I couldn’t think. His presence was an unhinged thing to me. His voice… I took a step back, keeping the space between us.

He stopped and retreated the small distance he’d come. “I have done you a great harm. I should like to make medicine for it.”

“Yes, you have,” I said. “And then, you left me here—this is a tricky place.”

His smile disappeared. His voice softened. “You sent me away.”

I couldn’t ignore the absurdity of the statement a second time. “How could I have done that? I could not speak to you.”

He shrugged. “I knew you wanted me to leave. I am not sure how. Just like I knew you wanted me to return. I dreamt you put on the bracelet I made you. That you wanted protection.”

I blinked three times and buried all thought of dreaming.

And then, because he had already shown himself to be incredulously stupid, I decided none of what we were talking about mattered.
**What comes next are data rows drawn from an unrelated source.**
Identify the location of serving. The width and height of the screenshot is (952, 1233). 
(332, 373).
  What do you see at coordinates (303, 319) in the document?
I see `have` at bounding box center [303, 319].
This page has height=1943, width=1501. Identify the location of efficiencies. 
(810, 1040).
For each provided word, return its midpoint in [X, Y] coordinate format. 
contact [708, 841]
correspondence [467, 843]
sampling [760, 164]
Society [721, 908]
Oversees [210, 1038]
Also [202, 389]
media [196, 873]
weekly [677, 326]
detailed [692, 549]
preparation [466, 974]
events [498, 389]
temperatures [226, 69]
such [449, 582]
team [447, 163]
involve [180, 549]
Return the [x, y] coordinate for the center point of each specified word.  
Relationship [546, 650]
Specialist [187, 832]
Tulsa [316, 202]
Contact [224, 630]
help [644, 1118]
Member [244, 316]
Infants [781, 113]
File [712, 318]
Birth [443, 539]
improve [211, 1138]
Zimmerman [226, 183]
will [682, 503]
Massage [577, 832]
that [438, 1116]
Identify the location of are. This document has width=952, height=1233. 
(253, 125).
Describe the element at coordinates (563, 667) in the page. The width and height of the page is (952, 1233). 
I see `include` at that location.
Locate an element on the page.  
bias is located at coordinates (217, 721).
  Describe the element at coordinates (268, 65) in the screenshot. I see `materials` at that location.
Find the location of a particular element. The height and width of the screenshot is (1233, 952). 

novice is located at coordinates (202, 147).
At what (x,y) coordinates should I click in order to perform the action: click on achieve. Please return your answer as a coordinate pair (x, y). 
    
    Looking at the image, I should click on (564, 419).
He’d offered to do anything I asked, so I said, “If I ask you to secure me passage home before the king has permitted it, and you do it, what will King Arik do to you?”

Fell shrugged a second time, his grin creeping back onto his face. “He will yell and then forgive. This is our way.”

“This is my request then,” I said.

“It will take time. I would have to find a vessel and some rowers—”

“What about the one we arrived on?”

“It is Arik’s. We could steal it, but not by ourselves, so I would have to convince others to help, and that would not be so easy because people do not like displeasing Arik—it would also be wise to wait until well into spring, when it is not so cold at sea…

I would like you to be alive when I am done helping, if skael will allow it. ”

I accepted the reasoning. I also wanted to be alive when I got home. I could wait a month or two to ensure that. By then, King Arik might be happy to send me home anyway, and I wouldn’t have to rely on the absurd man standing before me.

What man looks like he looks? I thought. Stands as he stands? Arrives so suddenly in a life and then departs and arrives again without proper warning?

He was still smiling a little.

I thought, I’ll have none of this, which was somewhat terrifying as that was what my mother always said when one of the children was misbehaving.

“I am sorry,” he said. “For my many—” There was a word I didn’t understand. “—that brought you here.” His eyes were so softened as he spoke that I couldn’t doubt his sincerity. He truly was sorry.

“Good,” I said.

He laughed.

“Nothing about that is funny.”

“No, not that. Or… your face is a little funny, but I laugh because I thought when you summoned me that maybe it was a trick. Maybe you would strike me with lightning—”

“Stop speaking like this,” I said. “I have summoned no one.”

He was still smiling, and it made me feel like there were mice scurrying around in my stomach.

I sighed. “The moon is shy, do you not have some daring thing to do?”

He grinned wider. Brutally. Devastatingly. “Who says I am not doing it?”

My mind broke a little at that. I said, “Please leave.”

“As you wish. If there is something you need, you can request it. I will see what I am able to do.” I could hear him humming to himself as he wandered away.

I shut the door and let out a long breath. Even though my cheeks felt as hot as coals and my chest as frail as cinders, I smoothed my skirt and said to myself—out loud, like a mad person—“You handled that very well.”